Unless the army tells you otherwise. In which case that probably means it’s military ball time.
When I was first introduced to the concept of a military ball, I was extremely excited; fancy hotels, fancy outfits, fancy liquors, and an after party you don’t need a lecture on peer pressure before attending? Sounds like prom for grown-ups. And I use the term “grown-up” pretty loosely, thanks to all the fancy liquor.

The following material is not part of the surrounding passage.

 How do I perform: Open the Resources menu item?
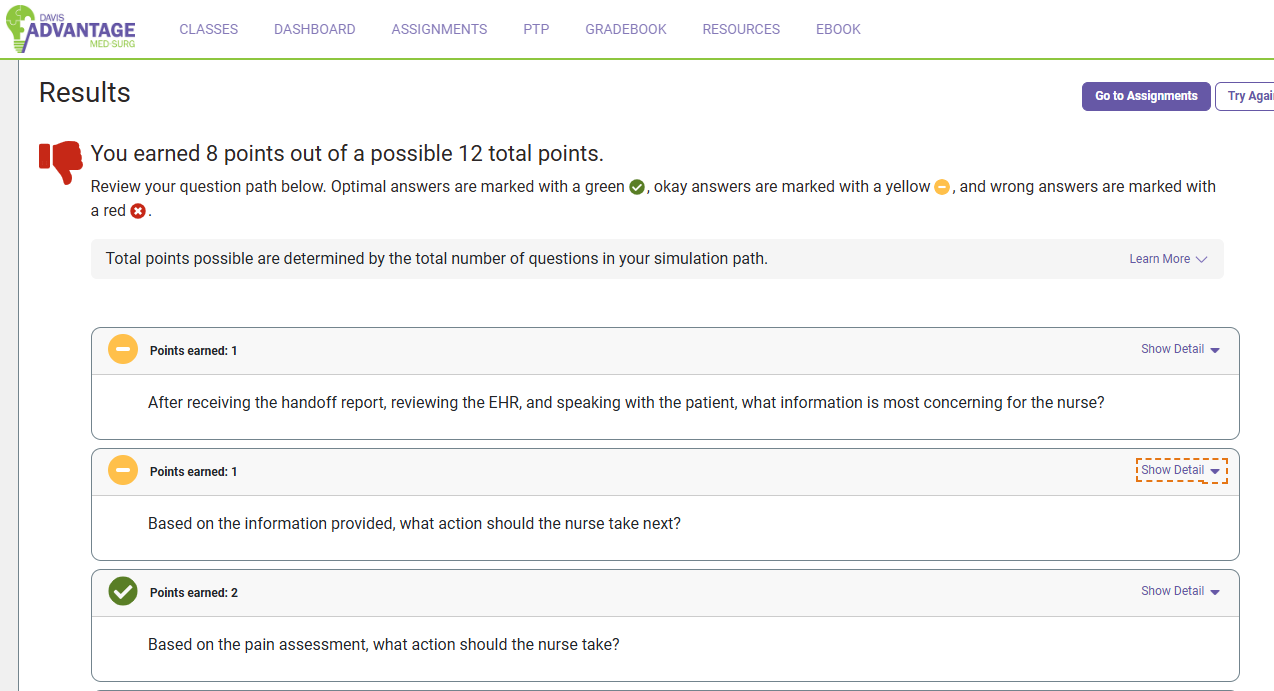741,29
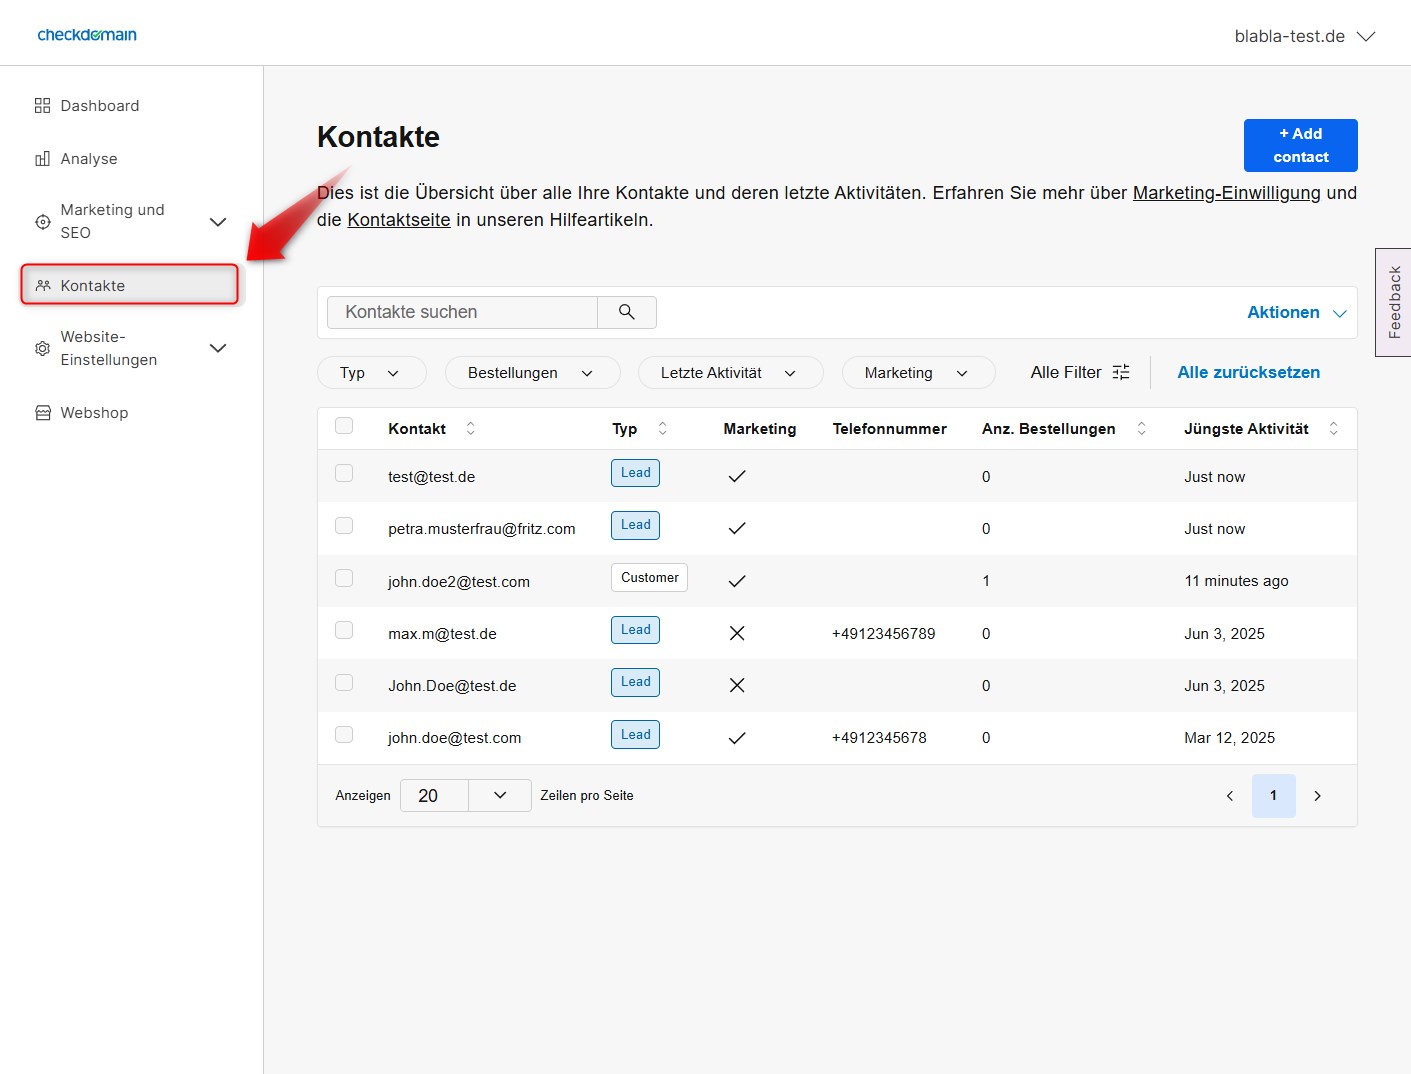Click the Webshop store icon
This screenshot has height=1074, width=1411.
pyautogui.click(x=42, y=413)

But as these things generally go with the military, the stars never aligned for Jonathan and me to attend a ball; either he was TDY or the ball was on a Thursday when I couldn’t afford a plane ticket or the vacation time from work. See? The army practically forced me to quit my job and get married. Thanks a lot, Obama.*
Now that I’m nice and unemployed, however, the heavenly bodies agreed it was our time to shine. Which I took literally when choosing my gown.

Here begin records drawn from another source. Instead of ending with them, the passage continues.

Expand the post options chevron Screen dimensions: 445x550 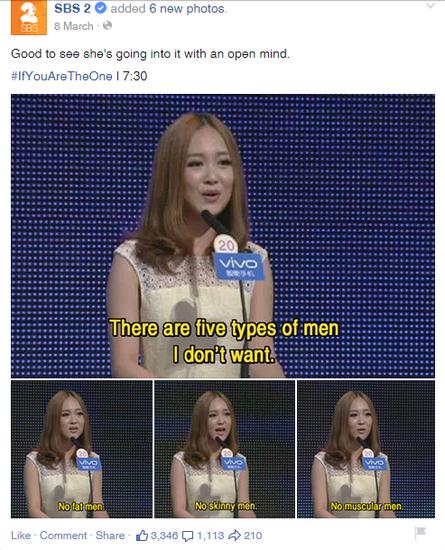point(430,6)
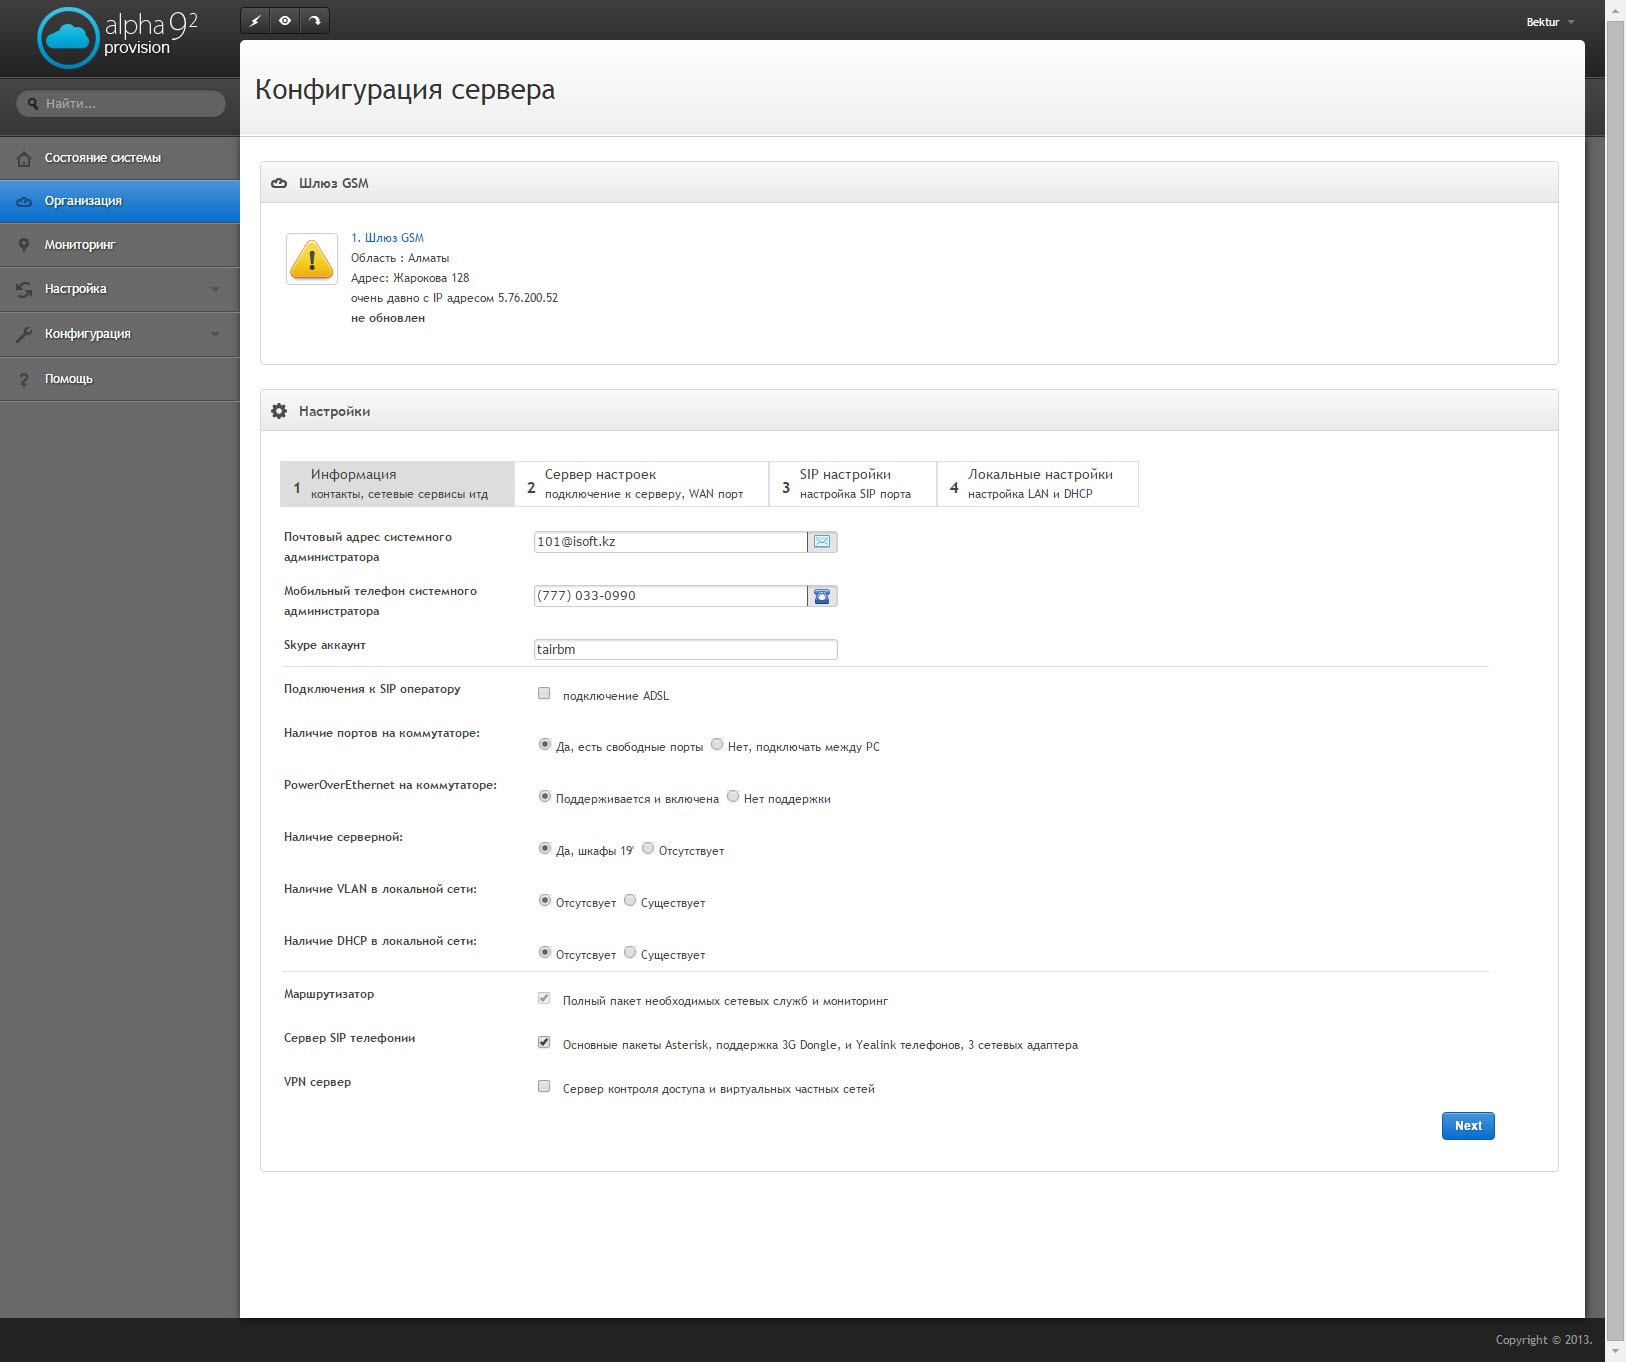Image resolution: width=1626 pixels, height=1362 pixels.
Task: Enable the подключение ADSL checkbox
Action: tap(544, 693)
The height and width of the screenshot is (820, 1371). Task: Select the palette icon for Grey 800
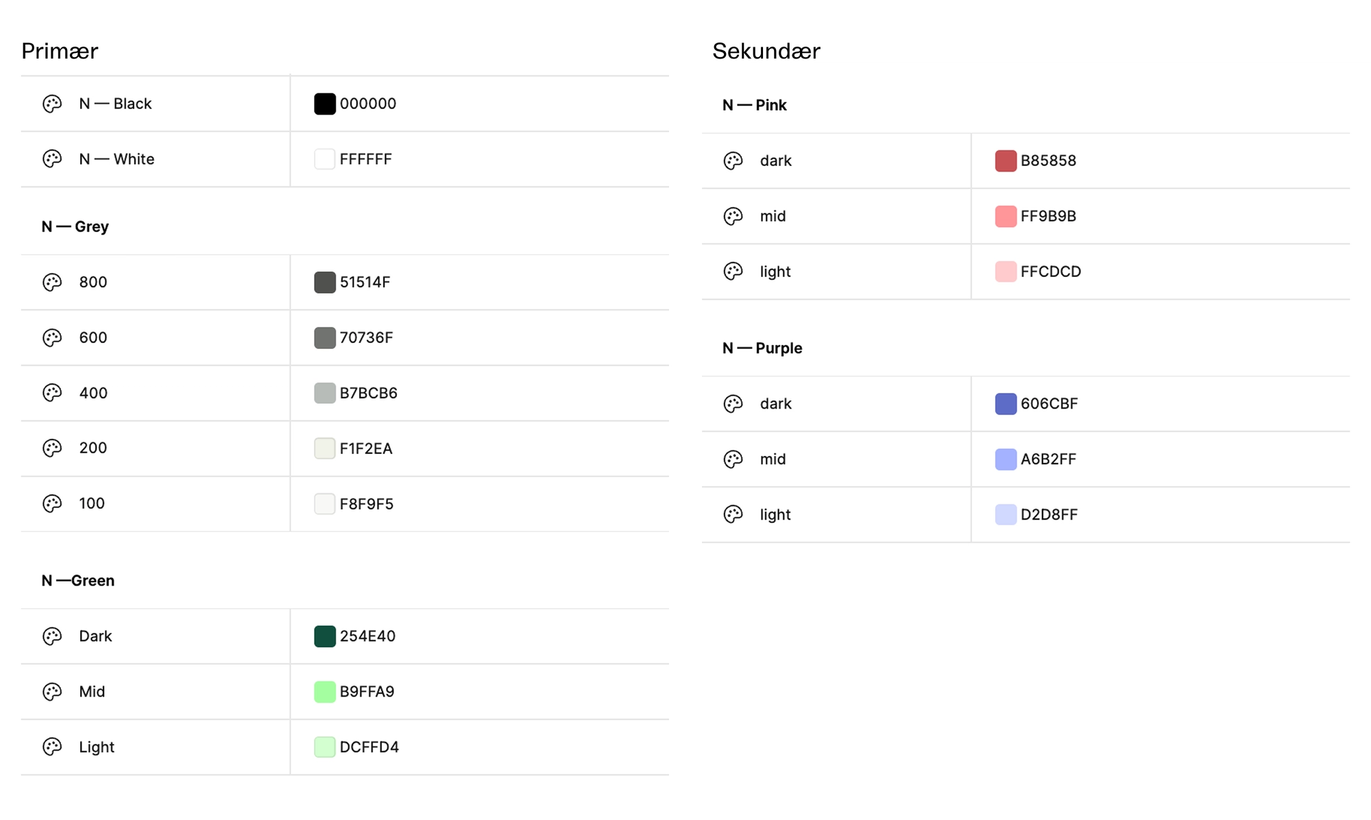tap(52, 283)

After several years of long-distance dating, Jonathan and I are no strangers to hotels. We are, however, relative strangers to nice hotels, which made our stay at the Gaylor Opryland Resort for the ball particularly sweet.
Lessons learned: Do your hair at home; not at the hotel. If the hotel check-in is at 3:00, and the bar for the ball opens at 4:00, everybody and their grandma will be waiting in a Disneyland-style line to check in at 3:00. Which means by the time your curling iron heats up in your swanky room, your hair is all sweaty and frizzy, and you’ve already missed an hour of drinking. On the plus side, it’s hard to complain about waiting in line too much when your view is a sunny atrium filled with spitting fountains and floating calla lilies. And when your military man is carrying your giraffe-print duffel bag so you can continuously flatten your hair with both hands. Life is good.

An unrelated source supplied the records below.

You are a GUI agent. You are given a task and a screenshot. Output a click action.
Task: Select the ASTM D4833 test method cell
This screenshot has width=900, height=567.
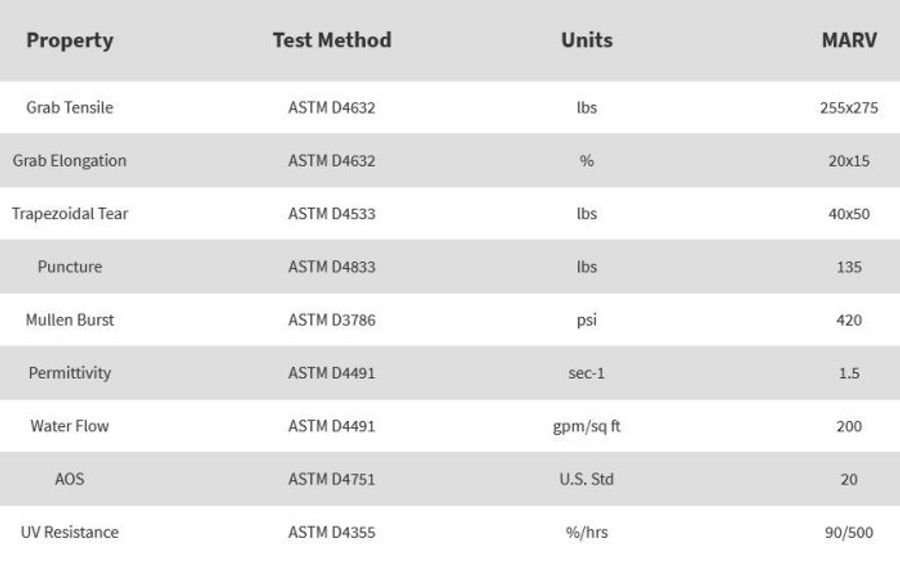331,267
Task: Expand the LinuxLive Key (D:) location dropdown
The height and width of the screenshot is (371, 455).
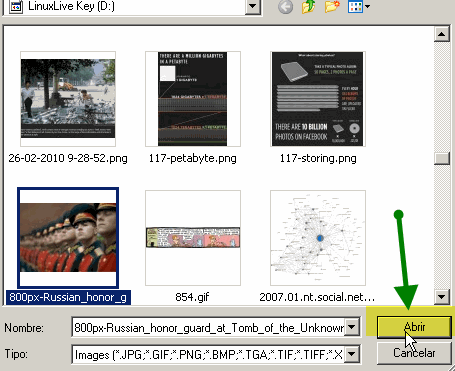Action: coord(253,7)
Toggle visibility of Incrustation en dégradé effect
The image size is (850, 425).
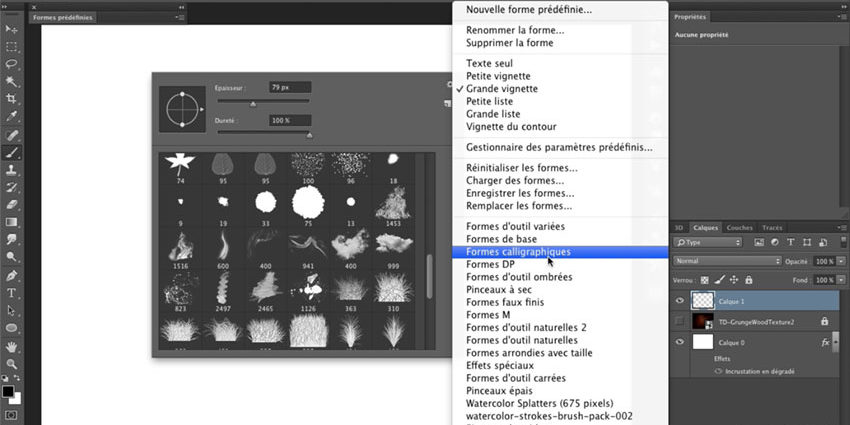click(x=717, y=371)
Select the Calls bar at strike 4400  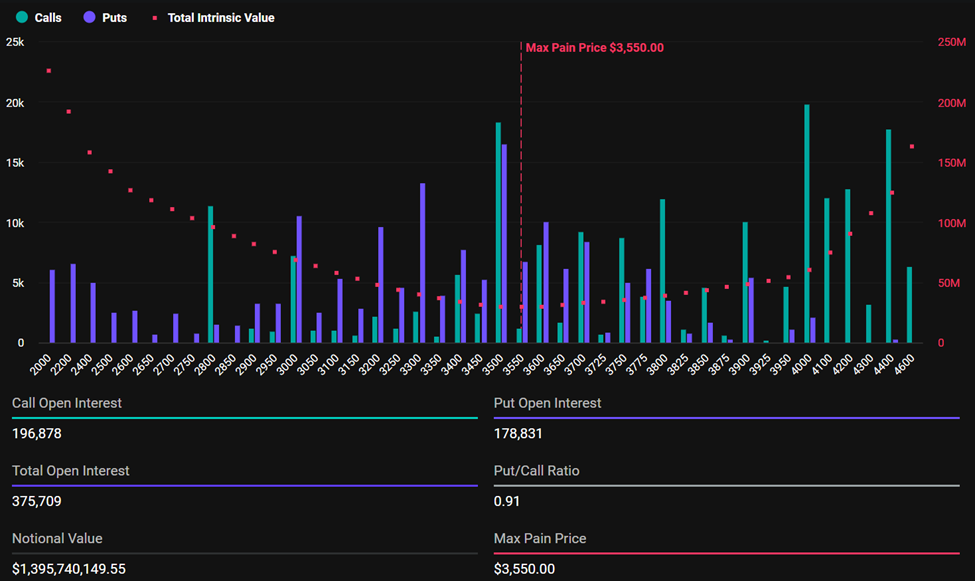pos(888,235)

This was also my first experience with watching Jonathan meticulously prepare all the badges and pins on his uniform. By which I mean he sat in the corner with a fancy ruler, muttering curse words under his breath, while I watched TV and didn’t help. It went well, in my opinion.
Once we were all dressed up, it was time to catch up on that hour of drinking we missed.
Lessons learned, continued: Bring a purse big enough to carry a flask or two. Luckily we anticipated this lesson ahead of time. It was also lucky that Jonathan has two flasks and only insisted on one being filled with whiskey. By which I mean he initially insisted on both being filled with whiskey until he got too annoyed with my complaining and I swiftly grabbed some vodka. We are set for marriage.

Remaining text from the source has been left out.